Imagine Wall Street executives cracking dark jokes about a convicted sex offender’s notorious “interest in young girls”—even name-dropping then-16-year-old pop sensation Miley Cyrus in a tasteless 2008 email asking if Jeffrey Epstein was at an event “with Miley Cyrus”—while quietly banking him for years amid glaring red flags. The quip, sent to senior executive Mary Erdoes (now CEO of JPMorgan’s Asset & Wealth Management), resurfaced in 2023 court filings from the U.S. Virgin Islands lawsuit, highlighting how Epstein’s predatory reputation was openly mocked inside America’s biggest bank, yet ignored for profit.

No evidence whatsoever links Miley Cyrus to Epstein—it’s purely a cynical gag reflecting the bank’s awareness of his crimes as early as 2006, when compliance flagged accusations of paying cash for underage girls. JPMorgan processed billions in transactions, including massive cash withdrawals classic of trafficking, keeping him as a lucrative client until 2013 and generating millions in fees.

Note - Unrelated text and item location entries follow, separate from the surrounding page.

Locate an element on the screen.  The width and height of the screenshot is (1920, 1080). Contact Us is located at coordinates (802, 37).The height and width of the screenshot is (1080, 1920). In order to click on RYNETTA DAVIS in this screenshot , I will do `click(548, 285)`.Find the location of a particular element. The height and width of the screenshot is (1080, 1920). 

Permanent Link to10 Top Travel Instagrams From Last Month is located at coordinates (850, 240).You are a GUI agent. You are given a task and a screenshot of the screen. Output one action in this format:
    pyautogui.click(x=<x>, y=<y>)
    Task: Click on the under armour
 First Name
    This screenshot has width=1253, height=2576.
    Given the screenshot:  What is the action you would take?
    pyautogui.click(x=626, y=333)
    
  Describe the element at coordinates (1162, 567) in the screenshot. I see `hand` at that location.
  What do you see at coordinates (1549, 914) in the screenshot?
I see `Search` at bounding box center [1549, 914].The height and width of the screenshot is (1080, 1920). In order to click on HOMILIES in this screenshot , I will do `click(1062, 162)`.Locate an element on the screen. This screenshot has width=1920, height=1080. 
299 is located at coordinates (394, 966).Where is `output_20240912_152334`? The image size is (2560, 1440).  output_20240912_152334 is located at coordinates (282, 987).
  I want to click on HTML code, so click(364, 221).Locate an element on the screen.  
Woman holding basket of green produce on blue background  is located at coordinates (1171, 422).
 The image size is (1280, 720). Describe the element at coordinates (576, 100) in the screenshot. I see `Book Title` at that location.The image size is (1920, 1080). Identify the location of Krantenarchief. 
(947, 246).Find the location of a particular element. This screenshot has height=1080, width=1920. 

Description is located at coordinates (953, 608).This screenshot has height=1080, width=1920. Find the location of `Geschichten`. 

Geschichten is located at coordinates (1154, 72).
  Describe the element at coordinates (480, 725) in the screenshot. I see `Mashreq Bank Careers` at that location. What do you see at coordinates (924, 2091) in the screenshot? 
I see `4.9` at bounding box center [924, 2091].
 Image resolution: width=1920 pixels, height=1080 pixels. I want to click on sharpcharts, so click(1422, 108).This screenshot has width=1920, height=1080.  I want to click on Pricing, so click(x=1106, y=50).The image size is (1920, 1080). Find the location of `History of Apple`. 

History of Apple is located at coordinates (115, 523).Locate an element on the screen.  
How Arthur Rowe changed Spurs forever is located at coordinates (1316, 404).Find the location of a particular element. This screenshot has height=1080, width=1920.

As late 2025 brings fresh Epstein revelations—unsealed JPMorgan records flagging over $1 billion in suspicious post-death transactions, Senate memos blasting compliance failures, and House subpoenas yielding island photos and banking ties to elites—the old “joke” underscores institutional blindness. With the Epstein Files Transparency Act mandating a massive DOJ investigative dump by December 19, including grand jury materials, victims and advocates demand accountability.
How many more “jokes” masked real complicity among enablers?
Will the full truth expose protectors of the powerful—or bury it deeper?